In one example, example pseudocode for the power function y=baseexp=power(base, exp) may be (note that the notation ! indicates a logical negation operator such that !0 means not equal to zero):

    • double result=1.0
    • while(exp!0) {
    • result=result*base;
    • exp=ex
    • p−1;
    • }

In one example, example assembly code for the power function y=baseexp=power(base, exp) may be:

    • Loop:
    • add.f r0.z, r0.z, (neg)(1.0); //exp=exp−1
    • mul.f r0.x, r0.x, r0.y; // result=result*base
    • cmps.f.ne p0.x, r0.z, (0.0); //exp!0
    • br p0.x, Loop

In one example, throughput of an EFU task depends on a quantity of instructions in a code loop. In the example pseudocode above, the power function has four instructions in the code loop. In one example, with a total of 128 ALUs in the plurality of ALUs, the ALU throughput for the power function is 32 (i.e., 128/4) ALU native operations per instruction cycle. In one example, with a total of 16 EFUs in the plurality of EFUs, the EFU throughput for the power function is 16 EFU native operations per instruction cycle. That is, in this example, the ALU throughput is greater than the EFU throughput by a factor of two.

In one example, the compiler may offload a EFU task from the plurality of EFUs to the plurality of ALUs. In one example, the offloading includes translating EFU native operations into ALU native operations. In one example, the compiler may select to offload the EFU task depending on a selection criterion. In one example, the selection criterion is a determination of whether there are no ALU native operations in a succession of N quantity of GPU instructions. If true, then the compiler will translate an EFU native operation into a plurality of ALU native operations. If true, the plurality of ALU native operations is executed by the plurality of ALUs. For example, an EFU native operation like pow.f32 r1, r2, r3 may be converted to an ALU native operation like pow.alu.f32 r1, r2, r3. In one example, the value of N depends on the type of EFU native operation. For example, for the power function example above, N is equal to four, that is four instructions in the code loop.

FIG. 3 illustrates an example flow diagram 300 for selective offloading of an elementary function unit (EFU) task to an arithmetic logical units (ALUs). In block 310, receive an elementary function unit (EFU) task with a sequence of EFU native operations in a graphical processing unit (GPU). In one example, an elementary function unit (EFU) task with a sequence of EFU native operations in a graphical processing unit (GPU) is received. In one example, the EFU task is received from main memory, another memory or a hardware unit.

In one example, the sequence of EFU native operations includes a power function, an exponential function, a logarithmic function, a trigonometric function (e.g., cosine, sine, tangent, etc.), a square root function, a reciprocal function, or a reciprocal square function, etc. In one example, the EFU task includes a succession of N quantity of GPU instructions. In one example, the succession of N quantity of GPU instructions is the sequence of EFU native operations. In one example, the sequence of EFU native operations is obtained from a translation of a set of source language instructions.
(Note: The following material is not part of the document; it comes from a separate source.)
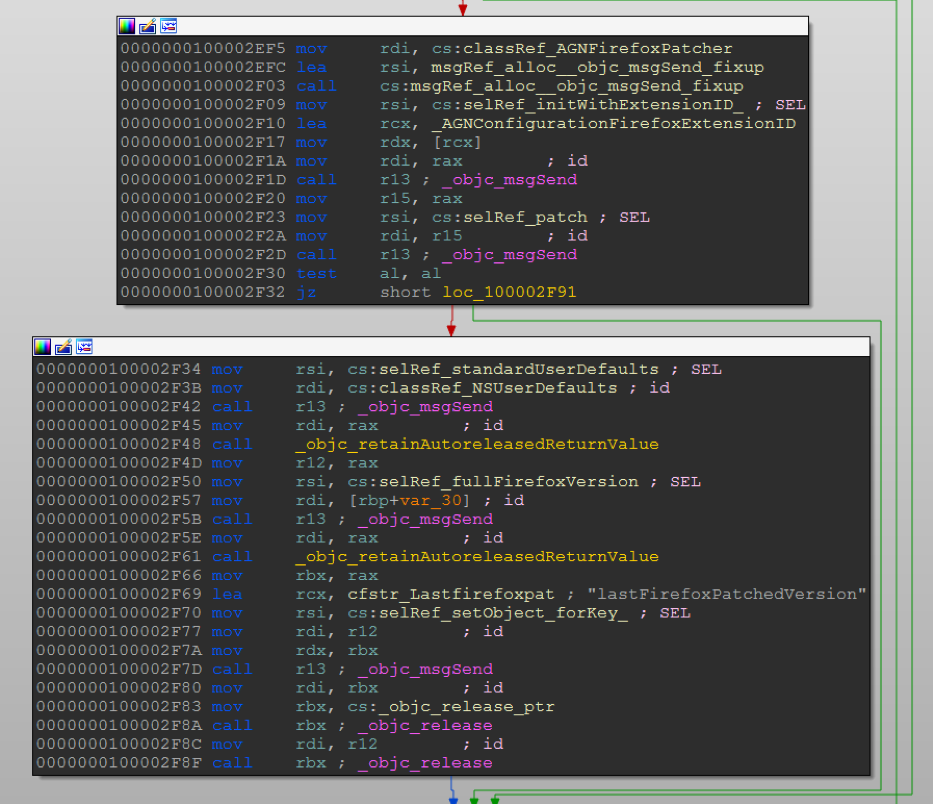Follow the loc_100002F91 jump target

tap(508, 292)
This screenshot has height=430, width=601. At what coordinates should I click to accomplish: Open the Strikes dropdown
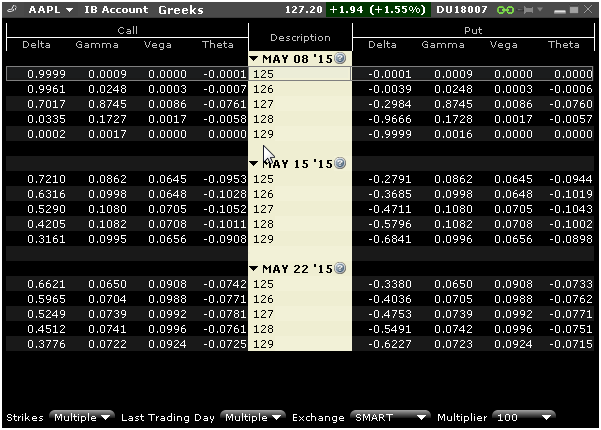[82, 416]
In one example, the translation is performed by a compiler in a processing engine, for example, a central processing unit (CPU).

In block 320, determine if the EFU task can be offloaded from a plurality of EFUs in the GPU to a plurality of arithmetic logical units (ALUs) in the GPU according to a selection criterion. In one example, the EFU task can be offloaded from a plurality of EFUs in the GPU to a plurality of arithmetic logical units (ALUs) in the GPU according to a selection criterion is determined.
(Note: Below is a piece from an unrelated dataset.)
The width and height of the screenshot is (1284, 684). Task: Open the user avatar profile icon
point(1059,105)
If the selection criterion succeeds, proceed to blocks 330 and 340. If the selection criterion fails, proceed to block 350. In one example, the selection criterion is a determination of whether there are no ALU native operations in the succession of N quantity of GPU instructions. In one example, the value of N depends on the type of EFU native operation. In one example, the determining is performed by the compiler in the processing engine, e.g., the CPU.

In block 330, if the selection criterion succeeds, convert the sequence of EFU native operations in the EFU task into a sequence of ALU native operations. In one example, the sequence of EFU native operations in the EFU task is converted into a sequence of ALU native operations if the selection criterion succeeds.
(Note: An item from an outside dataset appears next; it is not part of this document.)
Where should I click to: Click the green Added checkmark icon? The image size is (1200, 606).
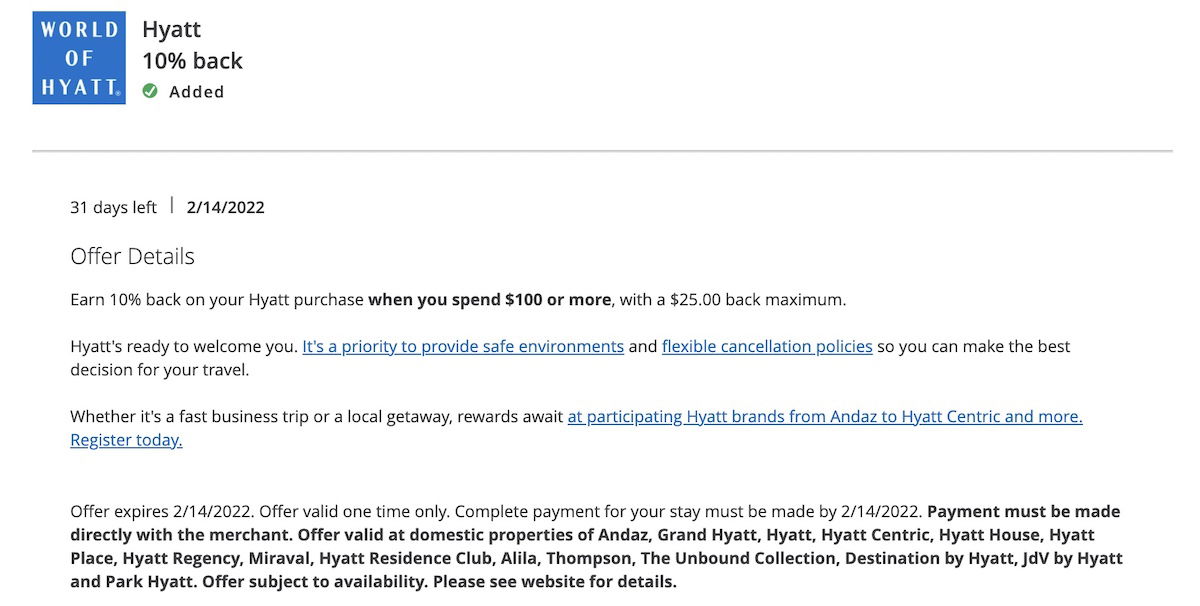[150, 91]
In one example, the success of the selection criterion occurs if there are no ALU native operations in the succession of N quantity of GPU instructions. In one example, the value of N depends on the type of EFU native operation. In one example, the sequence of ALU native operations is executed by the plurality of ALUs. In one example, the sequence of ALU native operations includes arithmetic operations. In one example, the sequence of ALU native operations includes one or more of the following operations: addition, subtraction, multiplication, etc.

In block 340, execute the sequence of ALU native operations to complete the EFU task. In one example, the sequence of ALU native operations is executed to complete the EFU task. In one example, execution of the sequence of ALU native operations is performed by the plurality of ALUs in the GPU.

In block 350, if the selection criterion fails, execute the sequence of EFU native operations to complete the EFU task. In one example, the sequence of EFU native operations is executed to complete the EFU task if the selection criterion fails. In one example, the failure of the selection criterion occurs if there is at least one ALU native operation in the succession of N GPU instructions. In one example, the value of N depends on the type of EFU native operation. In one example, the sequence of EFU native operations is executed by the plurality of EFUs. In one example, the sequence of ELU native operations includes a power function, an exponential function, a logarithmic function, a trigonometric function (e.g., cosine, sine, tangent, etc.), a square root function, a reciprocal function, a reciprocal square function, etc.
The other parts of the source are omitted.